Jedna z legend o pojawieniu się róży mówi: Starohinduska bogini szczęścia, miłości i piękna Lakszmi, uznawana za najpiękniejszą kobietę świata, narodziła się w rozkwitającym pąku róży o 108 dużych i 108 małych płatkach. Ujrzał ją wielki, słynący z mądrości i dobroci bóg Wisznu. Zdumiał się wielce pięknem róży i śpiącej w niej bogini. Boskim pocałunkiem obudził Lakszmi i pojął za małżonkę. Od tego też momentu róża stałą się świętym kwiatem i jednocześnie symbolem boskiej tajemnicy.
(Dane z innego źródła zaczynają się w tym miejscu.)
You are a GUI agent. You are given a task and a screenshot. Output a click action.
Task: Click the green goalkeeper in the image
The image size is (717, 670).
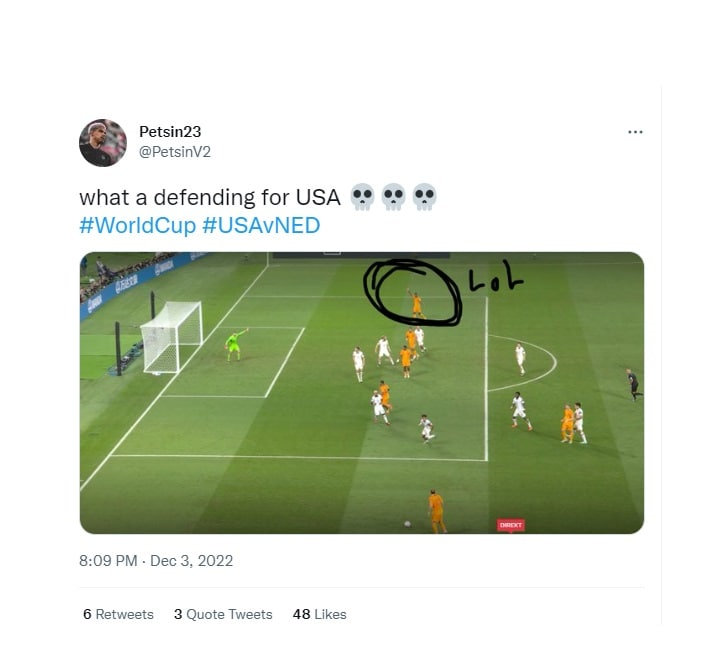[235, 345]
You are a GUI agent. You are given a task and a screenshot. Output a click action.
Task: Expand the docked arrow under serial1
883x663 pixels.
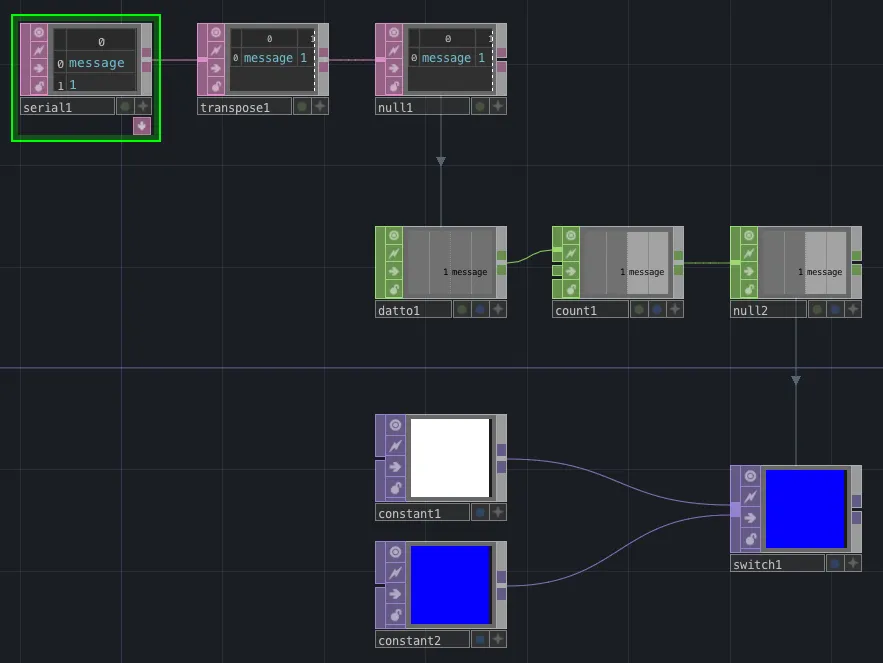pyautogui.click(x=142, y=126)
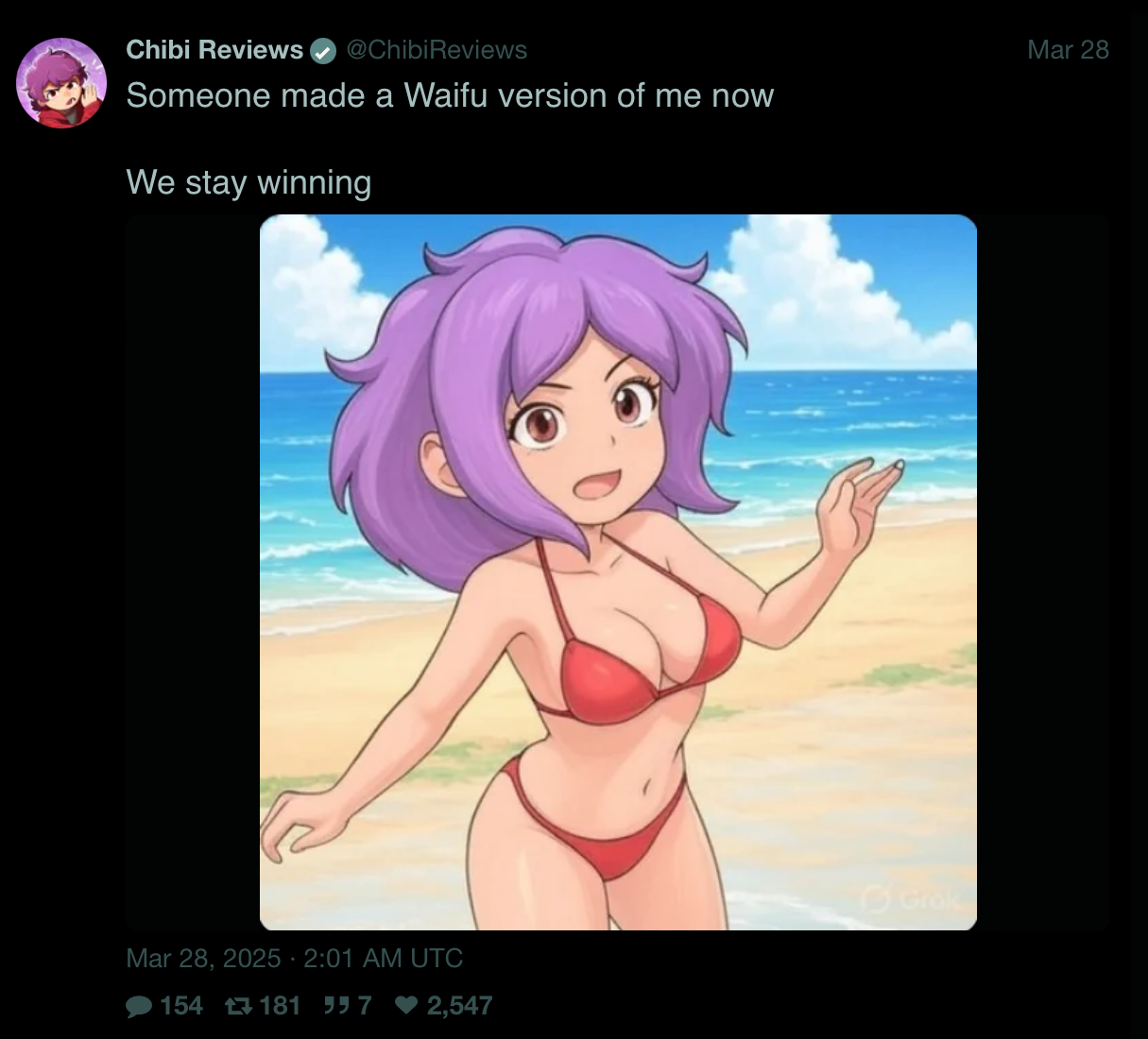
Task: View the 7 quotes count
Action: [364, 1006]
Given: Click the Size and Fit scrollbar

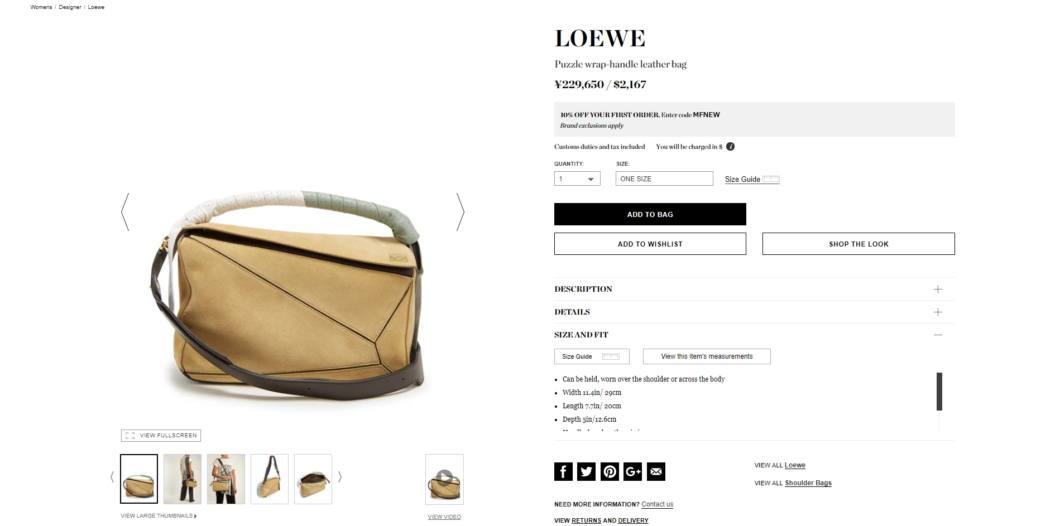Looking at the screenshot, I should click(939, 391).
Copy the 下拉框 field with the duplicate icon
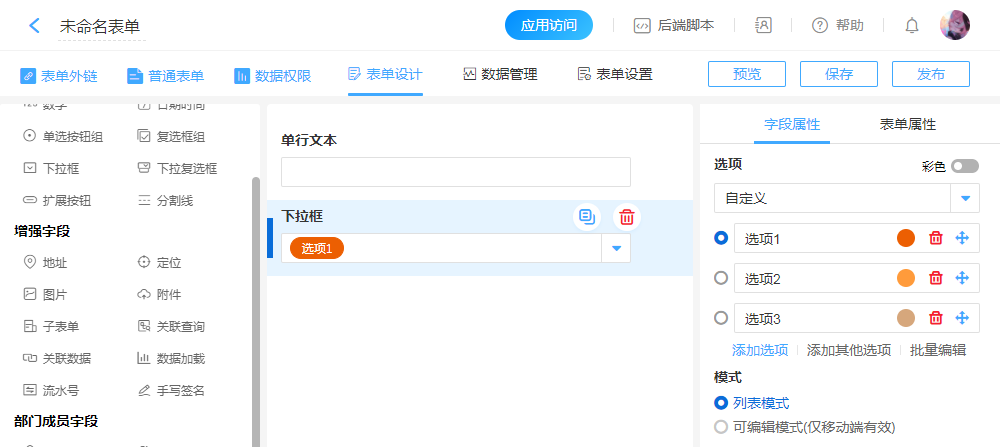This screenshot has width=1000, height=447. (587, 216)
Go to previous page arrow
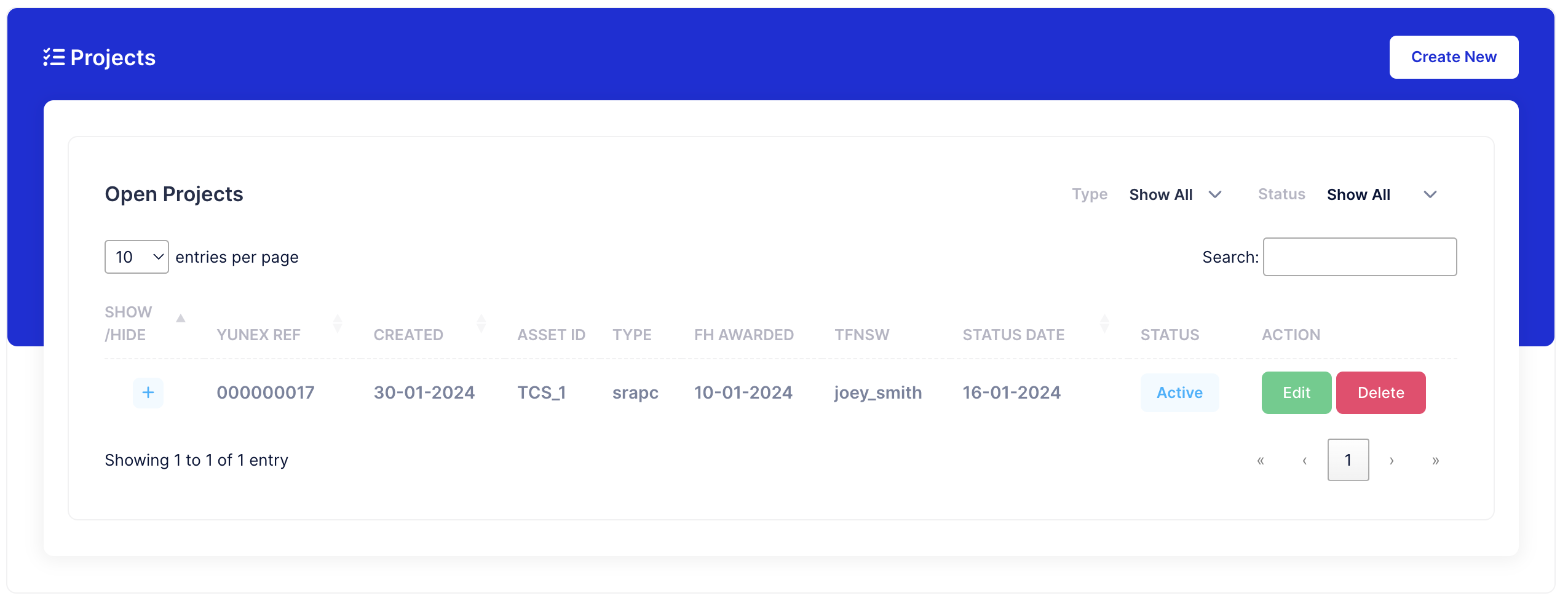 1304,460
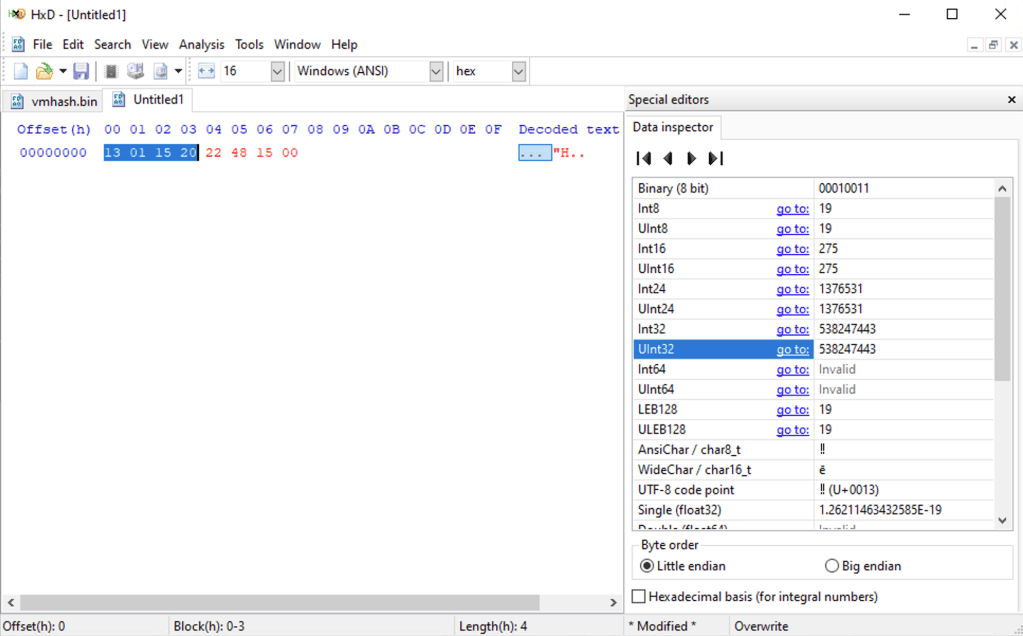Click the go to link for ULEB128

792,430
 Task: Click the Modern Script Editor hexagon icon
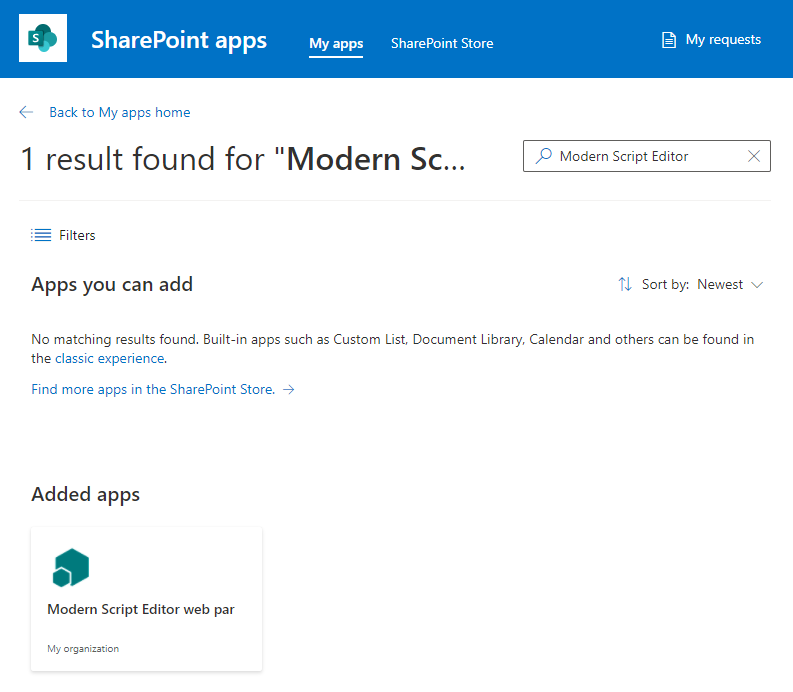(71, 569)
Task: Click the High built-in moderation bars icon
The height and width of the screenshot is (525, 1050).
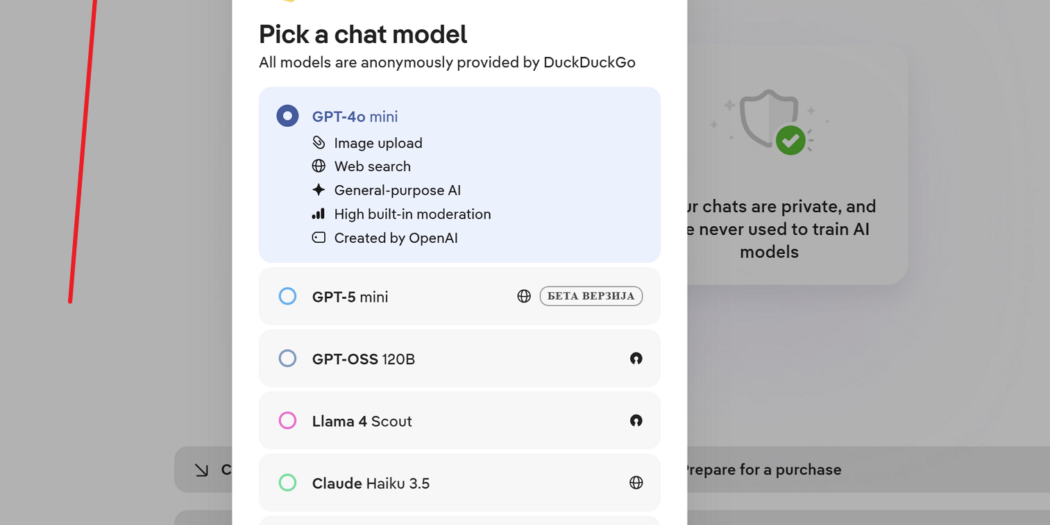Action: [319, 214]
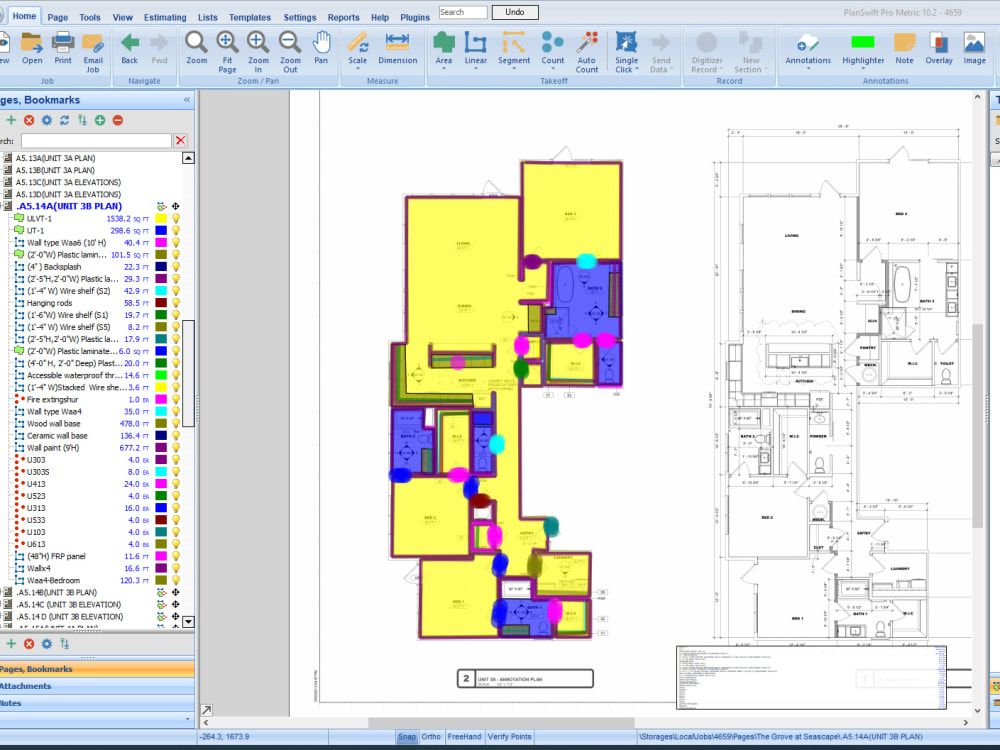The image size is (1000, 750).
Task: Open the New Section dropdown
Action: [751, 52]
W starożytnym Egipcie róże były poświęcone Izydzie, bogini płodności i opiekunce rodzin. Zmarli otrzymywali koronę z róż zwaną „świętymi różami abisyńskimi”. Róże były także główną ozdobą wiszących ogrodów Babilonu. Starożytni Grecy uważali je za symbol Afrodyty, bogini miłości. Róża powstała razem z boginią z piany, z krwi Afrodyty, która zraniła się w stopę biegnąc do Adonisa. A może z krwi Adonisa rozszarpanego przez dzika? Podobno wieniec z róż nosił także Dionizos, ponieważ chłodził jego głowę. Róża była rośliną powszechnie uprawianą. Safona nazywała ją królową kwiatów. Już wtedy znano także właściwości lecznicze i zastosowanie kosmetyczne tej rośliny.